Consigne » Recopiez fidèlement le passage de l'extrait sur la naissance et la grossesse qui va de « Elselijn Kingma, propos » jusqu'à « de la mère. ».

Extrait du document »
===

Elselijn Kingma, propos recueillis par Octave Larmagnac-Matheron publié le  

© Meyer / Tendance Floue


La philosophie s’intéresse très peu à la naissance, et encore moins à la gestation. Elselijn Kingma a choisi d’en faire son objet d’étude. À la croisée des sciences, de la phénoménologie et de sa propre expérience, sa pensée définit le fœtus comme partie biologique de la mère. 

La naissance est la grande oubliée de la tradition philosophique occidentale, plus préoccupée par le départ vers l’au-delà que par l’entrée ici-bas, ainsi que l’affirme Hannah Arendt dans Condition de l’homme moderne(1958). Et si cet oubli, que la philosophe s’efforce de corriger, en cachait un autre qui s’enfonce dans l’ombre au moment même où la « natalité » entre dans la lumière : l’oubli de la grossesse ? De femme enceinte, il n’est jamais question ou presque. L’instant de la naissance oblitère les neuf mois qui le précèdent, le préparent et le rendent possible. La naissance est en effet « le miracle qui sauve le monde, le domaine des affaires humaines, de la ruine normale, “naturelle”, écrit Arendt. C’est la naissance d’hommes nouveaux, le fait qu’ils commencent à nouveau, l’action dont ils sont capables par droit de naissance. » Au sens littéral, la natalité est surnaturelle : inaugurant un nouveau commencement, elle rompt avec l’ordre naturel. Beau discours, qui n’est certainement pas sans vérité. Pourtant, la naissance n’est pas seulement placée sous le signe de la rupture. Elle ne sort pas de nulle part, pas plus qu’elle ne tombe du ciel : elle prolonge précisément le processus biologique de la grossesse. Sans intérêt, pour Arendt, qui perpétue le rejet de la philosophie pour les réalités de la zôè, de la vie un peu trop nue et un peu trop animale.

===

Données enregistrées »

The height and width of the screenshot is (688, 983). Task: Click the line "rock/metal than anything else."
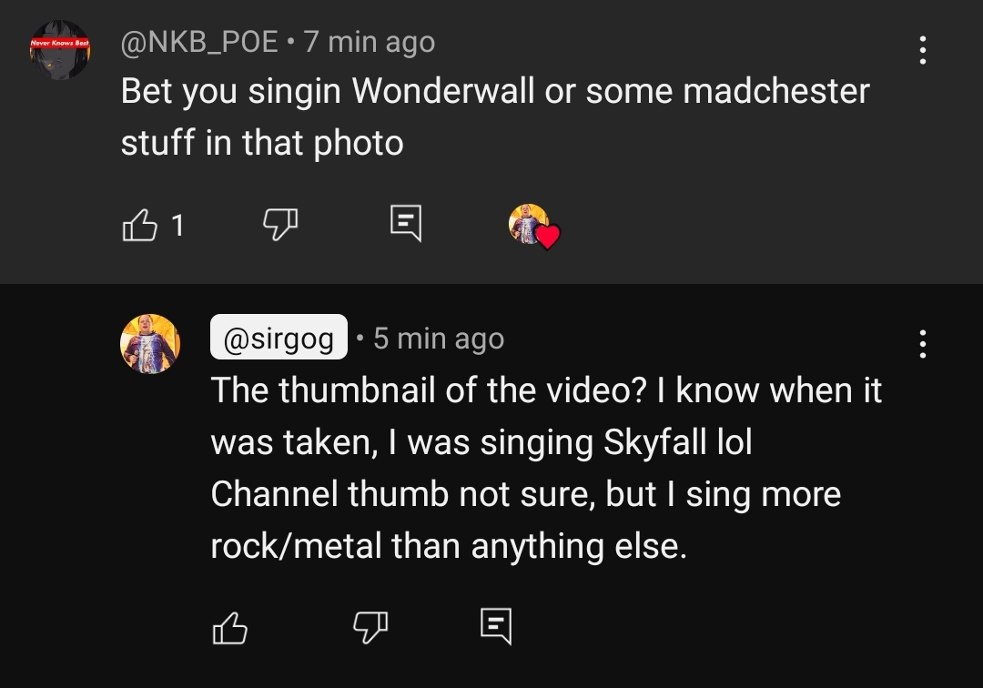[x=449, y=546]
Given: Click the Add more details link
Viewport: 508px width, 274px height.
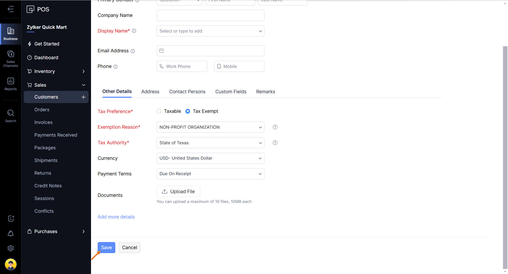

===

Corrigé »
Elselijn Kingma, propos recueillis par Octave Larmagnac-Matheron publié le  

© Meyer / Tendance Floue


La philosophie s’intéresse très peu à la naissance, et encore moins à la gestation. Elselijn Kingma a choisi d’en faire son objet d’étude. À la croisée des sciences, de la phénoménologie et de sa propre expérience, sa pensée définit le fœtus comme partie biologique de la mère.